_GIVEN TEXT_

A professional woman is sitting in a seat on an airplane while working on her laptop.

Travel's AI trust gap. Four approaches to bridge the gap in customer sentiment around agentic AI.

A recent Skift article found that 80 percent of travel executives are building AI booking agents, while 2 percent of travelers want to use one. That 78-percentage-point gap will not close on its own.

It is not inherently the technology that is the problem. It is that the industry is racing to build agentic AI without building, or at least openly talking about, the things that make it trustworthy. Travel is not a $10 meal delivery. It is a family holiday, a honeymoon, a business trip where missing a flight means missing a deal; trust is intrinsically woven into every travel purchase. Travelers want more than a seamless experience; they want certainty and accountability if something goes wrong.

In our experience, closing that gap comes down to four things: evaluation, decision logs, accountability, and specificity to the individual.

Evaluate the outputs, not just the inputs.

AI is only as trustworthy as the infrastructure that checks it. In Sherpa’s case, government travel requirements change constantly, often with little notice. Our update process is three-pronged. AI enables us to proactively monitor updates at scale, but each update is then verified through relationships with over 360 governments and a human-in-the-loop to corroborate the change.

AI then updates the system, enabling us to deliver changes to travel requirements and visa documentation as close to real time as possible. Even these updates are continuously evaluated, testing AI outputs against known correct answers to spot hallucinations early. Every AI agent we deploy responds only from controlled, up-to-date context rather than general training data. This is called grounding, and it is what prevents a system from inventing requirements that do not exist or from presenting outdated information as fact.

We’ve found a balance between speed, scale, and accuracy with our evaluation process, and it seems to be working. We update requirements faster than any competitor 92 percent of the time and can stand behind the accuracy of what we publish.

_ASSIGNED TASK 1_
Rewrite the text on agentic AI in travel between "A recent Skift" and "just the inputs.", inclusive, changing "gap" to "divide" wherever it occurs.
_ASSIGNED TASK 2_
In the text on agentic AI in travel, with how many governments does Sherpa have relationships for verifying updates?

_Stored items_
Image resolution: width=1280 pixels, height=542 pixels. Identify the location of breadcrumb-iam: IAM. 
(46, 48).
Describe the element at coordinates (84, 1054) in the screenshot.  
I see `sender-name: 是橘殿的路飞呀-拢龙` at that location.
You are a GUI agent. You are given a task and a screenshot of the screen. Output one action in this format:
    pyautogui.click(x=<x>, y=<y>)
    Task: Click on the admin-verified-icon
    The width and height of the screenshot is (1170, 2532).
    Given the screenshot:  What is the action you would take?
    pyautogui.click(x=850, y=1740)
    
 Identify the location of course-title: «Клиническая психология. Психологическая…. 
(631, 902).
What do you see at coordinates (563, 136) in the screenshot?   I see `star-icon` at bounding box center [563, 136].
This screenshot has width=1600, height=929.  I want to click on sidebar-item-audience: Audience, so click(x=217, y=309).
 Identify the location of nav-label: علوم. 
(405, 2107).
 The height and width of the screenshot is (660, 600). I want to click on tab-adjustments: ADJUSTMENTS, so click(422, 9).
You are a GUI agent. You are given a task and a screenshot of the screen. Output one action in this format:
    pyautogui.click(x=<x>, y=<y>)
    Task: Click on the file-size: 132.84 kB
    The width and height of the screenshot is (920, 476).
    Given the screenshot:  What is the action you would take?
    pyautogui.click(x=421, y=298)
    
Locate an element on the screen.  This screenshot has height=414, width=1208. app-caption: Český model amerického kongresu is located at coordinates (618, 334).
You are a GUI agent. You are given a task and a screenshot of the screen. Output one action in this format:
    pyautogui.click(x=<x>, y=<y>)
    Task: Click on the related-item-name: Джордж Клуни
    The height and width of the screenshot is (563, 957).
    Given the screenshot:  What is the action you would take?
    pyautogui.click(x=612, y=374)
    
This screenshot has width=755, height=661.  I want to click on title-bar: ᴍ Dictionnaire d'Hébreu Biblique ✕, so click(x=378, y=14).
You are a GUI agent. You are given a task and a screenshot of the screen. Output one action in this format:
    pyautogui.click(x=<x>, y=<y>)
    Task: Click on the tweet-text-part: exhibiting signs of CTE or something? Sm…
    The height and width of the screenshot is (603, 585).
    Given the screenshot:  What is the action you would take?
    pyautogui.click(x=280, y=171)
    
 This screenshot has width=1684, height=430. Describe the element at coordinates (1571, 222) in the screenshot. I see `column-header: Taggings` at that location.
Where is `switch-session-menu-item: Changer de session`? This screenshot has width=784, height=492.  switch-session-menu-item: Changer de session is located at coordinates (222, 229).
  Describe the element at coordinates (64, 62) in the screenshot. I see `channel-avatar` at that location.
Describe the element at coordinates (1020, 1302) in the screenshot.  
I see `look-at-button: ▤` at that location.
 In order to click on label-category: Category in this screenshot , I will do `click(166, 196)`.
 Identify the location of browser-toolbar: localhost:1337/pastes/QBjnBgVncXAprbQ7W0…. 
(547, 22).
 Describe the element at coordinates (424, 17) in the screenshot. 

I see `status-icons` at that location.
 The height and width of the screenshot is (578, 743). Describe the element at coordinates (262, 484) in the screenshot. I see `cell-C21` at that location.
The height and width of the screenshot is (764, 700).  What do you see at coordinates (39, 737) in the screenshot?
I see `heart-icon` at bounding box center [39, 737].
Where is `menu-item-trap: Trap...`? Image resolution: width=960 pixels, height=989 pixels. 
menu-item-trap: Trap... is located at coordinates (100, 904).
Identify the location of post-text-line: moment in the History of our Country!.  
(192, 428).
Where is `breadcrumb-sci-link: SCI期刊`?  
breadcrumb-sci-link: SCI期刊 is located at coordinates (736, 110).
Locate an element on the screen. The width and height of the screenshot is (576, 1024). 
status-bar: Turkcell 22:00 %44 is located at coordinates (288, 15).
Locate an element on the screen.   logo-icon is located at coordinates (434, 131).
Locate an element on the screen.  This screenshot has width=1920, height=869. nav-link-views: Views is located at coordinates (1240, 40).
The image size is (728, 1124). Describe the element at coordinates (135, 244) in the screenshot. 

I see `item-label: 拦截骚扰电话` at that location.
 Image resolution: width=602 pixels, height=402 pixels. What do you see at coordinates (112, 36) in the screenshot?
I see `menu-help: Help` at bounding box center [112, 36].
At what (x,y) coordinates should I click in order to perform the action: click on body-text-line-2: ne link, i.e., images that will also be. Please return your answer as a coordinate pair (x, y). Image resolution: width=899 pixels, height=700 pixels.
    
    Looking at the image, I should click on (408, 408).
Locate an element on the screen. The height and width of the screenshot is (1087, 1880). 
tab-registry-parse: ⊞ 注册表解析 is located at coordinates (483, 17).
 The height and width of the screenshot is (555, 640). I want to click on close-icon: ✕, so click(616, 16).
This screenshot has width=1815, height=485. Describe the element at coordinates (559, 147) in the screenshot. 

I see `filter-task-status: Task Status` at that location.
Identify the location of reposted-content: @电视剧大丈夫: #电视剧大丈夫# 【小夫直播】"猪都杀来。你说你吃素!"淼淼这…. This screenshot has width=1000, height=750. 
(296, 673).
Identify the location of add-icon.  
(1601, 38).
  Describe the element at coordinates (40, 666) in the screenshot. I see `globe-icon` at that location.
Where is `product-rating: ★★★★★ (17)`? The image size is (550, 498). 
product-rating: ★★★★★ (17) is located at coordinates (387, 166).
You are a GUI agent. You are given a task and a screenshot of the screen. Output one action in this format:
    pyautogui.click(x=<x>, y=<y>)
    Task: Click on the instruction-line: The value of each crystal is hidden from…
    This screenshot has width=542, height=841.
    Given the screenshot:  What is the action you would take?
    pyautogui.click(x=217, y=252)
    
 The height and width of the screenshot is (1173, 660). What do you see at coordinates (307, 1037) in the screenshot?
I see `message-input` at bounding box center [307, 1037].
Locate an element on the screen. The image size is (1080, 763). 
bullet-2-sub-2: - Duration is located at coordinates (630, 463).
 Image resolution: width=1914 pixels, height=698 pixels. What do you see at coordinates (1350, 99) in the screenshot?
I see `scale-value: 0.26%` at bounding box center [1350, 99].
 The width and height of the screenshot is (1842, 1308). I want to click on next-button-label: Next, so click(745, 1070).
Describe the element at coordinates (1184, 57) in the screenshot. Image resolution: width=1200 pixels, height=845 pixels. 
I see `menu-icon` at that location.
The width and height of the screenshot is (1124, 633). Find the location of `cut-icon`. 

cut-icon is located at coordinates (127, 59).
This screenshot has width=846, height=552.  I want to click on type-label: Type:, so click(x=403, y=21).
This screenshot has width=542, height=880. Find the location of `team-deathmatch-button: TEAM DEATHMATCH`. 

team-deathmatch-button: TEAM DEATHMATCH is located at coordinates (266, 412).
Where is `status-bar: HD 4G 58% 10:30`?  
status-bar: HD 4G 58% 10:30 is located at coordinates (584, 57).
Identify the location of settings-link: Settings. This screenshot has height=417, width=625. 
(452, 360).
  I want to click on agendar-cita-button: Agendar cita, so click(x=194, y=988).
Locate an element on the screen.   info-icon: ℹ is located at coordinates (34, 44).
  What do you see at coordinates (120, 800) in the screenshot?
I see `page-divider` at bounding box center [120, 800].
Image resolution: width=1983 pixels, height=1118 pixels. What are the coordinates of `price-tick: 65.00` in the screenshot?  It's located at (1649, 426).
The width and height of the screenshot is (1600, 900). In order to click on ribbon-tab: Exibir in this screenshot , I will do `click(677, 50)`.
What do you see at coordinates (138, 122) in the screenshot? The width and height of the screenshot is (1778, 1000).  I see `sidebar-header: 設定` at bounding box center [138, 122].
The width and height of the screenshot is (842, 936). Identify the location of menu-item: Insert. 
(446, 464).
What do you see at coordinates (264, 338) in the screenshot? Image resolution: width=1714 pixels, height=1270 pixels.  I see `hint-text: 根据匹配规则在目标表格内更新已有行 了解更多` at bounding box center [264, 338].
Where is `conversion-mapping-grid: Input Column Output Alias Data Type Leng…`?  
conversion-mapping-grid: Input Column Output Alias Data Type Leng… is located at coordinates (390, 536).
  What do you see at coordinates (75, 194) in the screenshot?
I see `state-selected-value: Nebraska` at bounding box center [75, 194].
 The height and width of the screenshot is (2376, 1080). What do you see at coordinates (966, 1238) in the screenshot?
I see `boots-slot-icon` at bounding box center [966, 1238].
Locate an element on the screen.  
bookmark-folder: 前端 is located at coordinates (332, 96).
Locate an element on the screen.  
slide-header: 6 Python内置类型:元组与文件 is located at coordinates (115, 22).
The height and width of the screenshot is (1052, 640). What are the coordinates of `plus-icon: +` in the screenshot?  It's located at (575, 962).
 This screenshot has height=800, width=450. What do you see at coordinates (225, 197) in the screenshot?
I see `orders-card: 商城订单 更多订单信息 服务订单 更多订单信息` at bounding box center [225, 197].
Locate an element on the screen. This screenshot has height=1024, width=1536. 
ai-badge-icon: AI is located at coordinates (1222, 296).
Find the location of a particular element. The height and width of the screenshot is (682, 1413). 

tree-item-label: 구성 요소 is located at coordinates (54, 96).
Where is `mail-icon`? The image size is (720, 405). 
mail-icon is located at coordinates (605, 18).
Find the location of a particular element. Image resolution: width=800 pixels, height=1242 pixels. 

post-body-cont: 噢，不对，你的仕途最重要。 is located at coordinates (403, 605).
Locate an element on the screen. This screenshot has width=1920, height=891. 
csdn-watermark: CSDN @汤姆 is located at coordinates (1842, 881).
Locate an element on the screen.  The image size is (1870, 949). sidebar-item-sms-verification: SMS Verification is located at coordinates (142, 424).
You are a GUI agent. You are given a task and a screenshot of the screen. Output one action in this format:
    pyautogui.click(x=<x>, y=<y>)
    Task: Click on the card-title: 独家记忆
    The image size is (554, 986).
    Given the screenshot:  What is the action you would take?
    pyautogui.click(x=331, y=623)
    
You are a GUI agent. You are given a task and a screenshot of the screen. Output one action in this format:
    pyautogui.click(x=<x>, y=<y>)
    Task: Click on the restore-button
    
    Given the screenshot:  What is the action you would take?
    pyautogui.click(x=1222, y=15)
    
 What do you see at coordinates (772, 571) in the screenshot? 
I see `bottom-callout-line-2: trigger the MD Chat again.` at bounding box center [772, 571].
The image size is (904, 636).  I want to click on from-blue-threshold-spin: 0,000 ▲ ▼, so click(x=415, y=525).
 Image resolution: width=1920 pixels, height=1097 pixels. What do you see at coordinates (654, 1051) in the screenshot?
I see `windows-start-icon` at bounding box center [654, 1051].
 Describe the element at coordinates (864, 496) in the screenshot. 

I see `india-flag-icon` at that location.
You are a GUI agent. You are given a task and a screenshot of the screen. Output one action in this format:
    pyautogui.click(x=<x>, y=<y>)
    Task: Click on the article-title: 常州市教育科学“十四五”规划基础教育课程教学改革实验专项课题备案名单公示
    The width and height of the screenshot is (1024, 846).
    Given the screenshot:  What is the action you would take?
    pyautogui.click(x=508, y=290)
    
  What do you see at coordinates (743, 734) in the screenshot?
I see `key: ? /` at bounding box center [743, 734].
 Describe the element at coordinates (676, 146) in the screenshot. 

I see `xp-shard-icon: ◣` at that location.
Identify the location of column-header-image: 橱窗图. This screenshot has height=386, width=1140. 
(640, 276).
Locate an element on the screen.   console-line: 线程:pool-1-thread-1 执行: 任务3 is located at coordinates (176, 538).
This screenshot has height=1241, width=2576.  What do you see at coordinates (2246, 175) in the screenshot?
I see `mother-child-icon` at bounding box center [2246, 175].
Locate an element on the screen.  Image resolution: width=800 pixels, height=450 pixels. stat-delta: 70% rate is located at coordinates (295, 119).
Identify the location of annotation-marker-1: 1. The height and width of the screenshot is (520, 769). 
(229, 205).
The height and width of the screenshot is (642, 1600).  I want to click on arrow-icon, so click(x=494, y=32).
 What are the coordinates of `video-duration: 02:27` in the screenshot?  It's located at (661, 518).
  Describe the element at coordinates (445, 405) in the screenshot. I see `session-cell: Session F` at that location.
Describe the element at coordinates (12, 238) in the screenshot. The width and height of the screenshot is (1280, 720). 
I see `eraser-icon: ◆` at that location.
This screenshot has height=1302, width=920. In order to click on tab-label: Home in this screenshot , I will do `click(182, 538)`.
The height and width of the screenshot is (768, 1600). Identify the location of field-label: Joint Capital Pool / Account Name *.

_TASK ANSWER 1_
A recent Skift article found that 80 percent of travel executives are building AI booking agents, while 2 percent of travelers want to use one. That 78-percentage-point divide will not close on its own.

It is not inherently the technology that is the problem. It is that the industry is racing to build agentic AI without building, or at least openly talking about, the things that make it trustworthy. Travel is not a $10 meal delivery. It is a family holiday, a honeymoon, a business trip where missing a flight means missing a deal; trust is intrinsically woven into every travel purchase. Travelers want more than a seamless experience; they want certainty and accountability if something goes wrong.

In our experience, closing that divide comes down to four things: evaluation, decision logs, accountability, and specificity to the individual.

Evaluate the outputs, not just the inputs.

_TASK ANSWER 2_
Over 360 governments.